Write the records out again, unchanged.

--- START ---

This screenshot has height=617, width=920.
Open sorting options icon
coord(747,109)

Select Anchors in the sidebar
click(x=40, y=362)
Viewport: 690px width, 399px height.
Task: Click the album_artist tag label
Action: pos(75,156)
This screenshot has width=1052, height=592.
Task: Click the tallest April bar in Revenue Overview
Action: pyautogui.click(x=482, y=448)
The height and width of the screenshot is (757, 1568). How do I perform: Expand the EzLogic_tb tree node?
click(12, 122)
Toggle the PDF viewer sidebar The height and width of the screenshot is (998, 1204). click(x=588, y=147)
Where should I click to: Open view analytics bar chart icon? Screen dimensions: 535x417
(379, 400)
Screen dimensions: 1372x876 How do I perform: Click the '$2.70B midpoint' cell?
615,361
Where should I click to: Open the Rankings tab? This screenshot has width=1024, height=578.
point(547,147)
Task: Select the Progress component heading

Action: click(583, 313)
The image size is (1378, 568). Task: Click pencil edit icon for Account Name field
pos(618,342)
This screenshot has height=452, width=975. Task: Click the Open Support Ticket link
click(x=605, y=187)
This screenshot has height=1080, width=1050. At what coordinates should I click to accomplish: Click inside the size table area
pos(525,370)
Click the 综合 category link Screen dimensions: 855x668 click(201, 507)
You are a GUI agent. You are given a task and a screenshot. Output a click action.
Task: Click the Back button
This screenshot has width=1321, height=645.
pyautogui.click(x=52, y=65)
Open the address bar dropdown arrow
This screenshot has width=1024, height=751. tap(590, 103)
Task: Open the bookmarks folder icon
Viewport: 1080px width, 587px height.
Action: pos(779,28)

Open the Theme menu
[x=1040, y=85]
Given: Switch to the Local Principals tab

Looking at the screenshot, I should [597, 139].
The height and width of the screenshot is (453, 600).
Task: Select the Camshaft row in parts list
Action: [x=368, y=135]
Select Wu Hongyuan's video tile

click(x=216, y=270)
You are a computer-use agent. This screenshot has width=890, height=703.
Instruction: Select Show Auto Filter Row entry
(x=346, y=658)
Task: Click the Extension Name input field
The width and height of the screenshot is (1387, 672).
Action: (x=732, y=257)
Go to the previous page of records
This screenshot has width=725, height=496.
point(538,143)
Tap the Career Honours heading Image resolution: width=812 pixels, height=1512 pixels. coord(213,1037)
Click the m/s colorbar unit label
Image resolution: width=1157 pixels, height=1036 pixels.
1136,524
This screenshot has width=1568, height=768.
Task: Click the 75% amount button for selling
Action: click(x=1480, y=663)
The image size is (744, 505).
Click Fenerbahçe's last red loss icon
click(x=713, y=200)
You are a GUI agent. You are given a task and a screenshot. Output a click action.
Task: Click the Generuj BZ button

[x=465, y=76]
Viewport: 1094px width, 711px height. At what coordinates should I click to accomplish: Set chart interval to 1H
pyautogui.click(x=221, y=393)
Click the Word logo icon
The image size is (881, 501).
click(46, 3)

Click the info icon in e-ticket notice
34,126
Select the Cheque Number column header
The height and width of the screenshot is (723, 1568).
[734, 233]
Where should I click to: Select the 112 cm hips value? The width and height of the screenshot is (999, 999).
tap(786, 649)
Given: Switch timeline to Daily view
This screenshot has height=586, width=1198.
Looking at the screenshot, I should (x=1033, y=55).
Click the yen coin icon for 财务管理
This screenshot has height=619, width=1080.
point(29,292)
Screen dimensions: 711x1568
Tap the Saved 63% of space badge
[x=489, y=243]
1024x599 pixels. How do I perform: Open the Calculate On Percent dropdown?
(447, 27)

--- END ---

_Task response_
This screenshot has height=617, width=920.
Open sorting options icon
coord(747,109)

Select Anchors in the sidebar
click(x=40, y=362)
Viewport: 690px width, 399px height.
Task: Click the album_artist tag label
Action: pos(75,156)
This screenshot has width=1052, height=592.
Task: Click the tallest April bar in Revenue Overview
Action: pyautogui.click(x=482, y=448)
The height and width of the screenshot is (757, 1568). How do I perform: Expand the EzLogic_tb tree node?
click(12, 122)
Toggle the PDF viewer sidebar The height and width of the screenshot is (998, 1204). click(x=588, y=147)
Where should I click to: Open view analytics bar chart icon? Screen dimensions: 535x417
(379, 400)
Screen dimensions: 1372x876 How do I perform: Click the '$2.70B midpoint' cell?
615,361
Where should I click to: Open the Rankings tab? This screenshot has width=1024, height=578.
point(547,147)
Task: Select the Progress component heading

Action: click(583, 313)
The image size is (1378, 568). Task: Click pencil edit icon for Account Name field
pos(618,342)
This screenshot has height=452, width=975. Task: Click the Open Support Ticket link
click(x=605, y=187)
This screenshot has height=1080, width=1050. At what coordinates should I click to accomplish: Click inside the size table area
pos(525,370)
Click the 综合 category link Screen dimensions: 855x668 click(201, 507)
You are a GUI agent. You are given a task and a screenshot. Output a click action.
Task: Click the Back button
This screenshot has width=1321, height=645.
pyautogui.click(x=52, y=65)
Open the address bar dropdown arrow
This screenshot has width=1024, height=751. tap(590, 103)
Task: Open the bookmarks folder icon
Viewport: 1080px width, 587px height.
Action: pos(779,28)

Open the Theme menu
[x=1040, y=85]
Given: Switch to the Local Principals tab

Looking at the screenshot, I should [597, 139].
The height and width of the screenshot is (453, 600).
Task: Select the Camshaft row in parts list
Action: [x=368, y=135]
Select Wu Hongyuan's video tile

click(x=216, y=270)
You are a computer-use agent. This screenshot has width=890, height=703.
Instruction: Select Show Auto Filter Row entry
(x=346, y=658)
Task: Click the Extension Name input field
The width and height of the screenshot is (1387, 672).
Action: (x=732, y=257)
Go to the previous page of records
This screenshot has width=725, height=496.
point(538,143)
Tap the Career Honours heading Image resolution: width=812 pixels, height=1512 pixels. coord(213,1037)
Click the m/s colorbar unit label
Image resolution: width=1157 pixels, height=1036 pixels.
1136,524
This screenshot has width=1568, height=768.
Task: Click the 75% amount button for selling
Action: click(x=1480, y=663)
The image size is (744, 505).
Click Fenerbahçe's last red loss icon
click(x=713, y=200)
You are a GUI agent. You are given a task and a screenshot. Output a click action.
Task: Click the Generuj BZ button

[x=465, y=76]
Viewport: 1094px width, 711px height. At what coordinates should I click to accomplish: Set chart interval to 1H
pyautogui.click(x=221, y=393)
Click the Word logo icon
The image size is (881, 501).
click(46, 3)

Click the info icon in e-ticket notice
34,126
Select the Cheque Number column header
The height and width of the screenshot is (723, 1568).
[734, 233]
Where should I click to: Select the 112 cm hips value? The width and height of the screenshot is (999, 999).
tap(786, 649)
Given: Switch timeline to Daily view
This screenshot has height=586, width=1198.
Looking at the screenshot, I should (x=1033, y=55).
Click the yen coin icon for 财务管理
This screenshot has height=619, width=1080.
point(29,292)
Screen dimensions: 711x1568
Tap the Saved 63% of space badge
[x=489, y=243]
1024x599 pixels. How do I perform: Open the Calculate On Percent dropdown?
(447, 27)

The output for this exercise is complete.